We recently asked our previous interns about the ways in which our commitment to diversity, equity, and inclusion (DEI) was reflected in their experiences with our internship program. Here is a sampling of their responses. 


The faculty themselves were from diverse backgrounds -- much more so than was true at my graduate program. The faculty also had research interests specific to helping underserved populations, like interests in mental health in Latino/a/x youth, and supporting African-American families. That diversity probably was related to the capacity to do that kind of work in a city as multicultural as Chicago (I'd gone to graduate school in Pittsburgh) but it was notable that the teaching (and administrative support) community at UIC reflected the broader community around it more than other academic spaces I'd inhabited.

-Intern, Class of 2011-2012


Diversity, equity, and inclusion felt central to everything we did.
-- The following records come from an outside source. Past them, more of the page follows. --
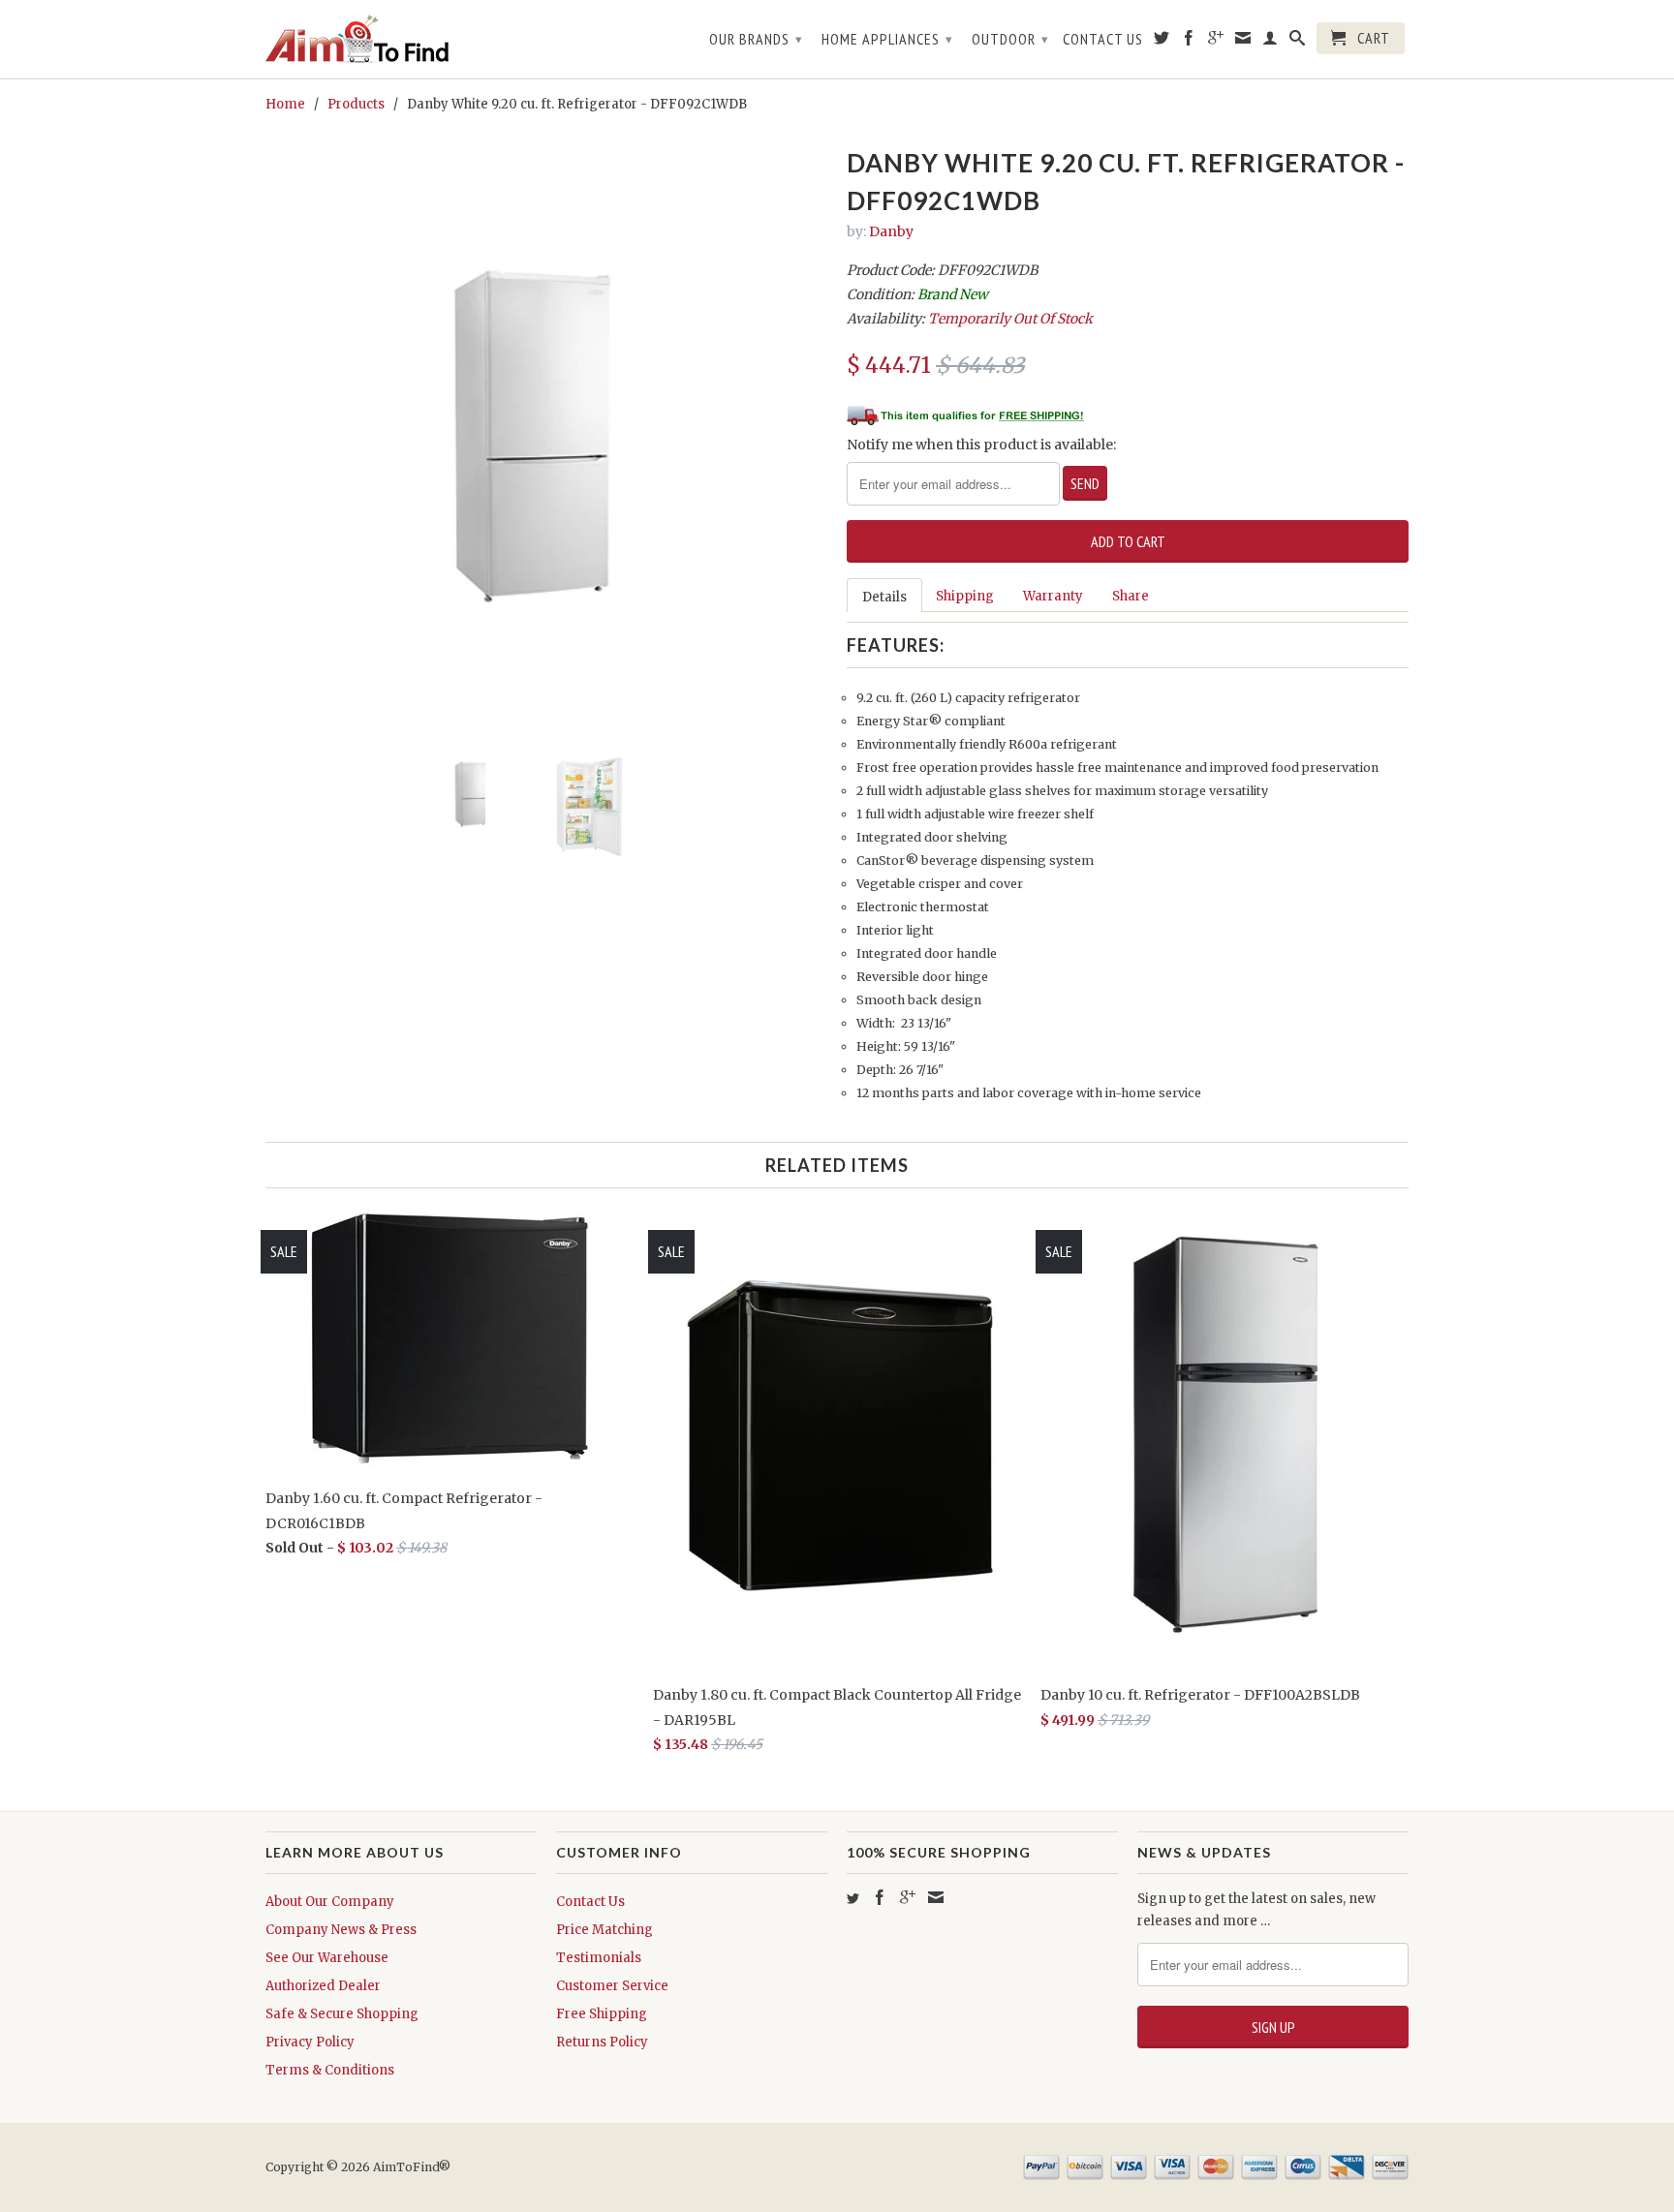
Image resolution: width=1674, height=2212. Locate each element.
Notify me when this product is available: (981, 444)
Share (1130, 596)
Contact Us (1103, 39)
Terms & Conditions (329, 2070)
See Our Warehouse (326, 1958)
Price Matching (604, 1929)
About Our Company (329, 1901)
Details (884, 597)
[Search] (1297, 41)
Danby (891, 231)
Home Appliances (887, 38)
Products (356, 104)
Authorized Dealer (323, 1986)
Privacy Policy (310, 2042)
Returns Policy (602, 2042)
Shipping (965, 596)
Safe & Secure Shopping (341, 2014)
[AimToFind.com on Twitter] (1162, 41)
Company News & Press (341, 1929)
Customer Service (612, 1986)
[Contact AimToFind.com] (1243, 41)
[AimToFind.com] (401, 39)
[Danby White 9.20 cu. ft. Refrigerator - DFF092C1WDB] (546, 414)
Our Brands (756, 38)
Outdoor (1010, 38)
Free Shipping (601, 2014)
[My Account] (1270, 41)
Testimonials (598, 1958)
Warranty (1053, 596)
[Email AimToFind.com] (936, 1897)
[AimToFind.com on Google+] (1216, 41)
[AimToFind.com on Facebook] (1189, 41)
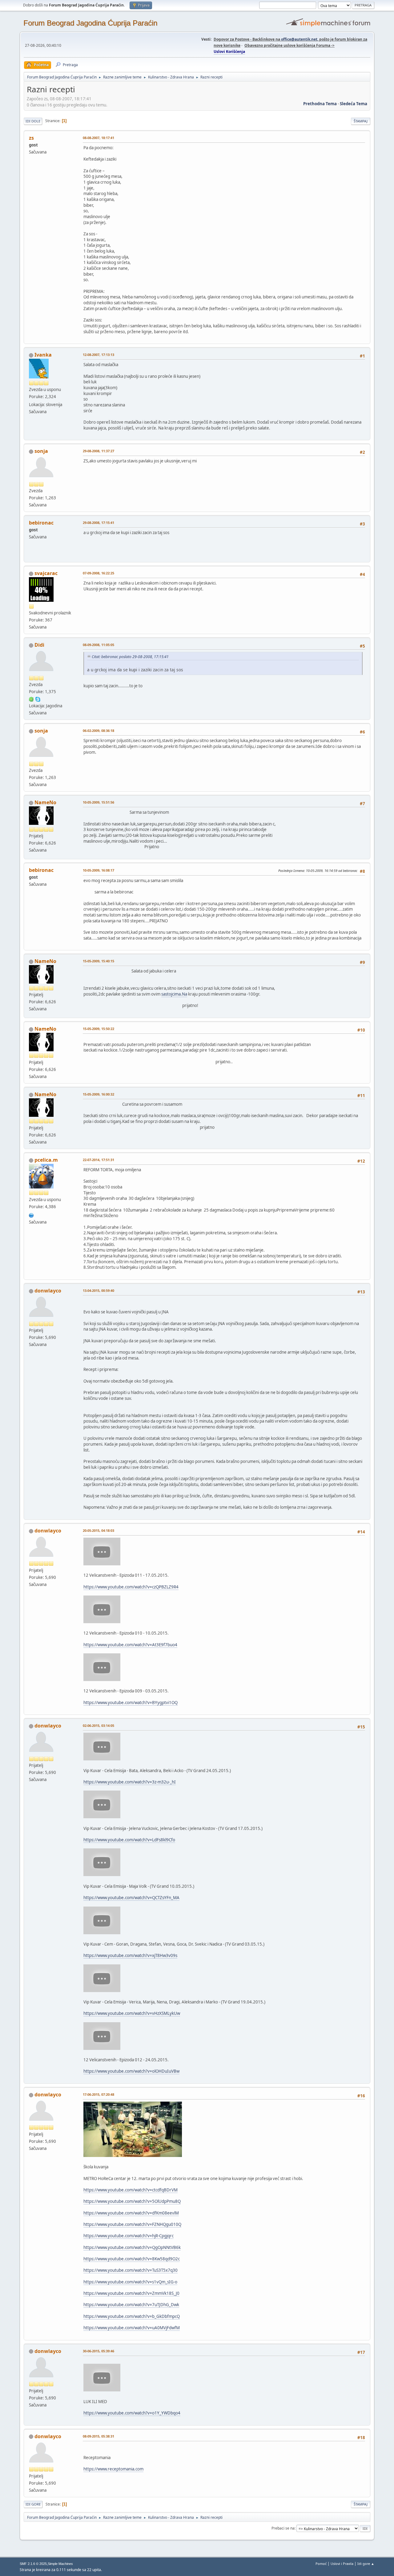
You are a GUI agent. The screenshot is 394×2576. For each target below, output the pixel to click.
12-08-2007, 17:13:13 (98, 354)
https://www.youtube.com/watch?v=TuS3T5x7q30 (130, 2270)
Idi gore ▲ (365, 2563)
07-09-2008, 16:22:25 (98, 573)
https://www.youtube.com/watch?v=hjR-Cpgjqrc (128, 2236)
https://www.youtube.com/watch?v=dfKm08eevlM (131, 2213)
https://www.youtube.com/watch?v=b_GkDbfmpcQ (131, 2316)
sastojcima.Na (174, 994)
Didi (39, 644)
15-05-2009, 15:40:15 (98, 961)
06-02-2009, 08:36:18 (98, 730)
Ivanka (43, 354)
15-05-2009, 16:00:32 (98, 1094)
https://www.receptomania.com (113, 2469)
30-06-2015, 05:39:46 (98, 2351)
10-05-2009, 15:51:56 (98, 802)
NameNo (45, 802)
I worked with diverse patients in diverse settings (including in schools and at community field stations). My internship year changed how I think about partnering with families and communities. During internship, I developed a deeper understanding of barriers to dissemination and the importance of involving communities at various stages of research. I left feeling excited and empowered to move my science into the world

- Intern, Class of 2012-2013


One thing I appreciated most about the UIC internship program was their commitment to diversity, not just in didactics, but also in the clinical opportunities available to provide services to those from the diverse communities surrounding UIC. I valued the opportunity to work with patients coming from different racial/ethnic, cultural, linguistic, and religious backgrounds and how cultural competence was emphasized as a part of clinical supervision.

- Intern, Class of 2013-2014


As an intern, you have the opportunity to work with clients/patients from a lot of different backgrounds, with a lot of diversity represented across their intersecting identity characteristics, AND to work with clinical and research supervisors who think a lot about what high quality services can look like for people from all these different backgrounds and holding all these different identities. 

- Intern, Class of 2017-2018


Diversity, equity, and inclusion (DEI) in all its forms (e.g., racial/ancestral background, cultural, socioeconomic status, etc.) are cornerstones of UIC’s internship program and the department’s commitment to community mental health. Training in DEI topics are woven throughout nearly all aspects of the program, making it an integral part of clinical psychology rather than something that’s been tacked on to satisfy training requirements. For example, the family medicine clinics in the Behavioral Medicine rotation serve the community at-large and allowed me more opportunities to develop competency serving more diverse populations than during my entire graduate training.